- [I TUOI COMPITI]:
**a)** Nel brano sul Concilio Vaticano II, quali effetti derivarono dal carattere pastorale che l'ultimo Concilio si diede? Elencali tutti.
**b)** Rispondi in breve a queste domande sul brano relativo al Concilio Vaticano II:
(i) Con quale espressione latina il brano indica il sofisma?
(ii) Quale passo biblico cita a proposito del principato di Satana?
(iii) Che cosa non veniva in questione, secondo l'ultimo paragrafo?
**c)** Riprendi il brano sul Concilio Vaticano II e scrivine il seguito dopo l'ultima frase.

- [BRANO DA LEGGERE]:
● ● ●

Della crisi di cui soffre oggi la Chiesa cattolica molti vorrebbero responsabile nientemeno che il Concilio Vaticano II.
È facile però rispondere che, in buona logica, è un sofisma argomentare col “post hoc, ergo propter hoc”, e che, in buona teologia, né Dio né un’opera di Dio, quale un Concilio Ecumenico, possono ritenersi veri responsabili del male gravissimo di una fondamentale crisi di fede.
Tuttavia, nulla vieta di vedere nel Vaticano II l’occasione propizia in presenza della quale ciò che di aberrante, da qualche tempo, ribolliva sotto la superficie di una calma apparente nella vita della Chiesa, è esploso virulento alla luce del sole. Il Concilio ha fatto da catalizzatore di reazioni di vario tipo già esistenti, allo stato sparso, in seno alla cattolicità. Il “simius Dei”, Satana, sommamente interessato, ci soffia sopra. Lui che ha lavorato prima e durante il Concilio per impedire o almeno adulterare l’opera di Dio, non s’è messo in pensione a Concilio ultimato. Ne va del suo principato (cfr. Giov. 13, 21) che quel movimento salutare, iniziatosi suo malgrado, prenda almeno una falsa direzione.

Bisogna onestamente riconoscere che l’esplosione della crisi, non causata dal Concilio, può essere stata indirettamente facilitata non solo da situazioni esteriori alla Chiesa, ma anche da taluni aspetti caratteristici dello stesso Vaticano II. [SM=g1740733]

A differenza dei precedenti Concili aventi obiettivi molto delimitati e soprattutto specifici errori da contrastare, l’ultimo Concilio si diede espressamente un carattere pastorale. Di qui la vastità e la genericità delle tematiche da affrontare, con la inevitabile conseguenza di non poter sviscerare a fondo ogni argomento, né soppesare con la bilancia della rigorosa alchimia teologica tutt’e singole le espressioni adoperate.
Non venendo in questione l’infallibilità dei pronunciamenti, è ovvio che si sia badato più alla formulazione pratica che non a quella dottrinale delle singole frasi, e si sia così ottenuta la quasi unanimità dei suffragi su testi dei quali si attendeva più alla sicurezza generica del pensiero che non alla precisione del singolo dettaglio.

● ● ●

Dati sugli elementi e sulla posizione del testo:
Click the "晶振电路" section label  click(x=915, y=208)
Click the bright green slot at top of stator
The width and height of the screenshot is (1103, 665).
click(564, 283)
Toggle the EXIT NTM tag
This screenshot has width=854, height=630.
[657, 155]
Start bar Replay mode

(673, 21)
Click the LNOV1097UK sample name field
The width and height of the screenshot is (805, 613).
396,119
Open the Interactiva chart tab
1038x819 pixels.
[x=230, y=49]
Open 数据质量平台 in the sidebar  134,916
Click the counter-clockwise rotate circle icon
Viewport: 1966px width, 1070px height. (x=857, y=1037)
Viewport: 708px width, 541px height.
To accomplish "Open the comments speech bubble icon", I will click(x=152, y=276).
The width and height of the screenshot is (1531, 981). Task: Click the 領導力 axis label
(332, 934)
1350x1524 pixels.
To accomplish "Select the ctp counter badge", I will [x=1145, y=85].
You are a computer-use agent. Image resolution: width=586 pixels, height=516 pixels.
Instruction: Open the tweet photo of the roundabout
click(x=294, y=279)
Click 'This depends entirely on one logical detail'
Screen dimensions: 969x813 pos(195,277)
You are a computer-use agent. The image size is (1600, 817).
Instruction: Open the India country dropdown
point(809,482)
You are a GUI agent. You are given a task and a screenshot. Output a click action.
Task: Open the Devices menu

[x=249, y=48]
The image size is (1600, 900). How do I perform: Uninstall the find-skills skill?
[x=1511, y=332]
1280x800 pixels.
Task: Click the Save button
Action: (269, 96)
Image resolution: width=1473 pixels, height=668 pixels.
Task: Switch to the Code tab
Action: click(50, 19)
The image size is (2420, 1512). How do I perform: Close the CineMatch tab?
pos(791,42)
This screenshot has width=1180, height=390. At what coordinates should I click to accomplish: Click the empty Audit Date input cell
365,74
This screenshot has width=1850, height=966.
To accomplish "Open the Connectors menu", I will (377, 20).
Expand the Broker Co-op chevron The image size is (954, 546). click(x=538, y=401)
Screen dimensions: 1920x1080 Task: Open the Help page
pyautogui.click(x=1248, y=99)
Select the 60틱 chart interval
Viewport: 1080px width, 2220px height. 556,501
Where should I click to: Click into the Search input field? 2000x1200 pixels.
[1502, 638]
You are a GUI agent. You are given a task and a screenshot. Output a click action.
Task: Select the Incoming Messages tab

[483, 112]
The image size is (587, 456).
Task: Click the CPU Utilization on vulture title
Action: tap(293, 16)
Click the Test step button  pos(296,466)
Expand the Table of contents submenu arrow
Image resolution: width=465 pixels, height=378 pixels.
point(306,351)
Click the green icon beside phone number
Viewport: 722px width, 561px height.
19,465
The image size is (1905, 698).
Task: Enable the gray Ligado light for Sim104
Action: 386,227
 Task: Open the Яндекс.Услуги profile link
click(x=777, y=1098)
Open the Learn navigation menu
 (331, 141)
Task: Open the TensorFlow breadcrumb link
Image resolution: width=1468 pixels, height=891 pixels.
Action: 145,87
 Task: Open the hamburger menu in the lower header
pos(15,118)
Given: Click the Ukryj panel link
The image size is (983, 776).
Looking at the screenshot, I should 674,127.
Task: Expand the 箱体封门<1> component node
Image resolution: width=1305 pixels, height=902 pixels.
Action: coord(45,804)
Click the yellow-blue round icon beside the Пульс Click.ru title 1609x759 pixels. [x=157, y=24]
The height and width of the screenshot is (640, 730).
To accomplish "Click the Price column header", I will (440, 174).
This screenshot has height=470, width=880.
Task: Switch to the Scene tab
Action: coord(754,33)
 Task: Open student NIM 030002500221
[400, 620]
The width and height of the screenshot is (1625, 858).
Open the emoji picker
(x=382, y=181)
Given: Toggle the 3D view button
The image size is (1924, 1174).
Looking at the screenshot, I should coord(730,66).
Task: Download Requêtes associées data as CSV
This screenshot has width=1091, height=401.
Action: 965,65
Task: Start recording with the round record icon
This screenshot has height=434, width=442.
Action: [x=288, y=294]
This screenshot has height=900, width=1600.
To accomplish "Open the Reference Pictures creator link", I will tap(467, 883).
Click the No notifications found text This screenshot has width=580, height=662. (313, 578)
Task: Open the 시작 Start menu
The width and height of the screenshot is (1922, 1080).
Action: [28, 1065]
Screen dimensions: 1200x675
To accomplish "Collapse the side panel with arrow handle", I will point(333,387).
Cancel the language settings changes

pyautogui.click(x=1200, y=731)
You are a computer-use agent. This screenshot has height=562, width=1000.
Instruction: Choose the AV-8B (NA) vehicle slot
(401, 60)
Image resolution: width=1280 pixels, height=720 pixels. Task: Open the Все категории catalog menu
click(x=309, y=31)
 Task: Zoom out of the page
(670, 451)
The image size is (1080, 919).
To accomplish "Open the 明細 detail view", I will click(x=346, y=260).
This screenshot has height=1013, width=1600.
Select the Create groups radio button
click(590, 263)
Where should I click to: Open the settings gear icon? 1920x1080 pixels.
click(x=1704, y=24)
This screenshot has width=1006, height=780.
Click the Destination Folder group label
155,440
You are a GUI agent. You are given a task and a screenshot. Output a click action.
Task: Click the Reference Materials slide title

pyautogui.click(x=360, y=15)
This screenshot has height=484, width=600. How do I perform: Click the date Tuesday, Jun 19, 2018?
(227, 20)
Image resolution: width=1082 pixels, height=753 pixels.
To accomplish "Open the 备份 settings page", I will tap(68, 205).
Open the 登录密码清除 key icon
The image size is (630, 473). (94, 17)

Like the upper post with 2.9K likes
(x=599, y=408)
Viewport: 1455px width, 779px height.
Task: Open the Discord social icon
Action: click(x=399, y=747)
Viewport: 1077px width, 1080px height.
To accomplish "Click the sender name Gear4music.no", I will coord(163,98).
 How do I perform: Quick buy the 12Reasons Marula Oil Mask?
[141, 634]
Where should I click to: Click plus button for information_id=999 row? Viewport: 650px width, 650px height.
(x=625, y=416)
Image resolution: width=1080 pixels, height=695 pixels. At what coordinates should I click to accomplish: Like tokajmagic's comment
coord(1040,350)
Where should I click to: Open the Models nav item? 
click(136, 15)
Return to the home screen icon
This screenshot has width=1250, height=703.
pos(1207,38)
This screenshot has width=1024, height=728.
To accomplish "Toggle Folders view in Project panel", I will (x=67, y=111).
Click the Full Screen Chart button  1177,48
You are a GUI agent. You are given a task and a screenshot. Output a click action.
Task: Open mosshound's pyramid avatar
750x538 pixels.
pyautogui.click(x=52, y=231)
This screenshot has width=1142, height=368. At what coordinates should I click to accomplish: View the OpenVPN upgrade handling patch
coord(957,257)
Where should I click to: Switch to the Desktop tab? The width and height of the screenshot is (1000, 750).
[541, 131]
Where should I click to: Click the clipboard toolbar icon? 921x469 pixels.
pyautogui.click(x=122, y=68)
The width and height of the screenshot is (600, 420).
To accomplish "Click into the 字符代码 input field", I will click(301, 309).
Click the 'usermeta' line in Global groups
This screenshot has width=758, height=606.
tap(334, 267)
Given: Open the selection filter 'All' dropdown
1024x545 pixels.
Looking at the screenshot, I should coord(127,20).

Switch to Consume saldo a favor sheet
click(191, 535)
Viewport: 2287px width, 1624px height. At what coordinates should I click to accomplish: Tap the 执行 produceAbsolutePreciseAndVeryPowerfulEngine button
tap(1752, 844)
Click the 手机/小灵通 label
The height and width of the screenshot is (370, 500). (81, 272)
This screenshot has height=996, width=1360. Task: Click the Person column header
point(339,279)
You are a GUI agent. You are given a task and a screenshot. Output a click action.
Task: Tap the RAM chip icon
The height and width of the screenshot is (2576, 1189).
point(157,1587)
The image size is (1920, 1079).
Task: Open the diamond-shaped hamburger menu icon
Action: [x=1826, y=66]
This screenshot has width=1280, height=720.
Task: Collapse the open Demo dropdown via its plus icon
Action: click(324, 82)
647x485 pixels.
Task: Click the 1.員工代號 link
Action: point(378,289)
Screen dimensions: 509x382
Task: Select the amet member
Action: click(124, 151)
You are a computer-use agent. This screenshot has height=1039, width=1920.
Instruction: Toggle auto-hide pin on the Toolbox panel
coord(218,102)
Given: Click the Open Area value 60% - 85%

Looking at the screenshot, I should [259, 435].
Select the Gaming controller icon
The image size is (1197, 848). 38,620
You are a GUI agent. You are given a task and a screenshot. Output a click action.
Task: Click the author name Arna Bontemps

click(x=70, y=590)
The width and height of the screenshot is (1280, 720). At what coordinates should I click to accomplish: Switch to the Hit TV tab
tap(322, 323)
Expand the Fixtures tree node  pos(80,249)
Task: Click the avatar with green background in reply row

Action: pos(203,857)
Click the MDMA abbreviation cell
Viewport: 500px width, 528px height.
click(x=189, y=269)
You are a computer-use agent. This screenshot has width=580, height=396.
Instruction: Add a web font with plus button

● ● ●

- [RISPOSTE PER COMPITO]:
**a)**
- la vastità delle tematiche da affrontare
- la genericità delle tematiche da affrontare
- l'impossibilità di sviscerare a fondo ogni argomento
- l'impossibilità di soppesare con rigore teologico tutte le singole espressioni adoperate

**b)**
(i) "post hoc, ergo propter hoc"
(ii) Giov. 13, 21
(iii) L'infallibilità dei pronunciamenti.

**c)**
Era poi nella tradizione plurisecolare, a cominciare da Nicea, che un testo conciliare attinente alla Fede o alla Morale avesse valore definitorio, e quindi ultimativo, delle questioni affrontate. Invece il Vaticano II espressamente escluse la volontà di nuove definizioni dogmatiche, pur presentando il proprio insegnamento come dottrina cattolica; e così, piuttosto che chiudere vecchie controversie ne aprì di nuove.

Va inoltre rilevato, con tutto il rispetto, che la preparazione del Concilio forse fu un po’ troppo affrettata. Lo storico imparziale dovrà ammettere che vennero portate in Aula materie non ancora sufficientemente maturate dal lavorio delle varie scuole teologiche.

Dovrà pure ammettere che i testi del Vaticano II, le citazioni bibliche in essi contenute, la concatenazione delle parti, l’uso dei vocaboli non sono sempre lo specchio dell’assoluta pertinenza, della precisione, della coerenza, della limpidezza inequivocabile. [SM=g1740733]

La pubblicazione degli atti, che si auspica sollecita e integrale, smentirà tante inesatte interpretazioni; ha già cominciato a farlo, per suo conto, la Pontificia Commissione per l’interpretazione autentica dei documenti conciliari. Ma resta il fatto che talvolta il testo, non già l’intenzione dei Padri, offre l’appiglio ad aberranti interpretazioni. La mole delle materie, il poco tempo a disposizione, e forse anche... lo zampino di qualcuno addetto ai lavori, non consentì di esaminare a fondo tutti gli emendamenti, con le relative argomentazioni, che una minoranza di Padri, spesso derisi dalla stampa e da faziosi pubblicisti di cose conciliari come pignoli o addirittura come sabotatori del Concilio, chiedevano per la chiarezza del dettato. Nessuna meraviglia, pertanto, che a Concilio finito — come ha scritto il Card. Heenan di Westmister — ci si serva del Concilio per giustificare ogni nuovo esautoramento del Magistero” (13)!


Di qui ha origine una peculiarità dell’attuale crisi nella Chiesa.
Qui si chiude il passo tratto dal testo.